3840×2160ドット、FSR Performance設定時

3840×2160ドット、FSR Balanced設定時

3840×2160ドット、FSR Quality設定時

3840×2160ドット、FSR Ultra Quality設定時

3840×2160ドット、FSRオフ時

 4KだとFSR Performance設定時でも(フルHDほど)粗が目に付かない。若干眠い感じがする程度に収まっている。3解像度&5 FSR設定それぞれの画質の違いを一覧化した画像も見ておこう。

Anno 1800のFSR設定(横方向)と解像度(縦方向)による画質の違いを1枚の画像にまとめたもの

 フルHDでFSRを使うと内部解像度低下による画面のボケ感が目立つが、WQHD→4Kと解像度が上がるほどにFSRを強めに(Performance寄りに)設定してもボケ感は目立たなくなる。フルHD&FSRオフ時の画質なら、WQHDならFSR Ultra QualityまたはQuality設定で、4KならばBalancedやPerformance設定が同等といえるラインとなるだろう。

 最後に4Kプレイ時におけるVRAM消費量を比較しておこう。

Anno 1800を4K最高画質かつFSRオフでプレイした時のVRAM消費量。

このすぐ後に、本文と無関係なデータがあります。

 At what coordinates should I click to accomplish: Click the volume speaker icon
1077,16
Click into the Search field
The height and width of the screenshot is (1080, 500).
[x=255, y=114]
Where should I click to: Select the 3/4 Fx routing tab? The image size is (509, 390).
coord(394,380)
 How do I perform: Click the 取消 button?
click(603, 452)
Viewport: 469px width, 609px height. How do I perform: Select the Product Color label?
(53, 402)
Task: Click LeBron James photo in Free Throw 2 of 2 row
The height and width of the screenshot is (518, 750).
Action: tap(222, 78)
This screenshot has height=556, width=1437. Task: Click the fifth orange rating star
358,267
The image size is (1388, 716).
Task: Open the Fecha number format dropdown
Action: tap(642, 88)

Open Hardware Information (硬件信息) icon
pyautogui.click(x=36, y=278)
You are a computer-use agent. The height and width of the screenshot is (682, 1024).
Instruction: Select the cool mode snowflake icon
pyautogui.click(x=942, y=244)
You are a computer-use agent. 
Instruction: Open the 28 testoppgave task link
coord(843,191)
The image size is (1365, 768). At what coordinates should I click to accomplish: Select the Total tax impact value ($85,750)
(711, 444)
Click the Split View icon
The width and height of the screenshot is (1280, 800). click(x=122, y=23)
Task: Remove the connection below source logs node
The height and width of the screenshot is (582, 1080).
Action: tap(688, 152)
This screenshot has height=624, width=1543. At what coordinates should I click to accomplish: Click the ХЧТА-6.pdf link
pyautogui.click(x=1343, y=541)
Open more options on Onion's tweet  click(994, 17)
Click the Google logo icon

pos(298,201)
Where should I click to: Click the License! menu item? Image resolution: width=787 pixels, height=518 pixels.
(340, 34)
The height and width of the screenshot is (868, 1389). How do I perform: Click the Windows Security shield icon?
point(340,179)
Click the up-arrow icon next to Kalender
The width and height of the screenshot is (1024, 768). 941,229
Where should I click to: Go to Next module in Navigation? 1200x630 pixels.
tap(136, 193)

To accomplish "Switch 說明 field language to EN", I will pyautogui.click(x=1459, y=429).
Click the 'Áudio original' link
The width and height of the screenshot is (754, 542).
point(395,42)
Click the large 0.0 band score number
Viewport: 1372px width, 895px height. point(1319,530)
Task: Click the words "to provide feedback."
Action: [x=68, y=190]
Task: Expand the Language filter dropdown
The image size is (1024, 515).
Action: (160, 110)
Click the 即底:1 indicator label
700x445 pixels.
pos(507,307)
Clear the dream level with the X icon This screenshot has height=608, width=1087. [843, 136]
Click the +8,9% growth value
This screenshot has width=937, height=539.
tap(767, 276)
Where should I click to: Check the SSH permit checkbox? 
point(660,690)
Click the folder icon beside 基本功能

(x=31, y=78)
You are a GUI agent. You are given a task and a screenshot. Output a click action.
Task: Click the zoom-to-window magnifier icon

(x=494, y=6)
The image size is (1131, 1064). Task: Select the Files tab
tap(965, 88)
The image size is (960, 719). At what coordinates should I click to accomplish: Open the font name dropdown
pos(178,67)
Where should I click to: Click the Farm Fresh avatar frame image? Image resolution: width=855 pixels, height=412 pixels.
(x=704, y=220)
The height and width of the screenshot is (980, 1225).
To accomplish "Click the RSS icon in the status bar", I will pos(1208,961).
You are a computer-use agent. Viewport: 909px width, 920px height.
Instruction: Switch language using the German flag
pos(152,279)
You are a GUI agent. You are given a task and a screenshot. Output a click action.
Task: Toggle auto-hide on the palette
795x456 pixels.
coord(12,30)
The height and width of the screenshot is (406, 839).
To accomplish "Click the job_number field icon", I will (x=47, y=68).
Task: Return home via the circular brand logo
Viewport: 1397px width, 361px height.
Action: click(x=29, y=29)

これは実際にプレイした時のもの

Anno 1800を4K最高画質かつFSR Performance設定でプレイした時のVRAM消費量

 Anno 1800の場合4K&FSRオフでもVRAM消費量は6GBに満たないが、FSRをPerformance設定にすることでVRAM消費量を1GB減らすことができた。だがフレームレートが上がった分CPU占有率は9%→17%に増大している。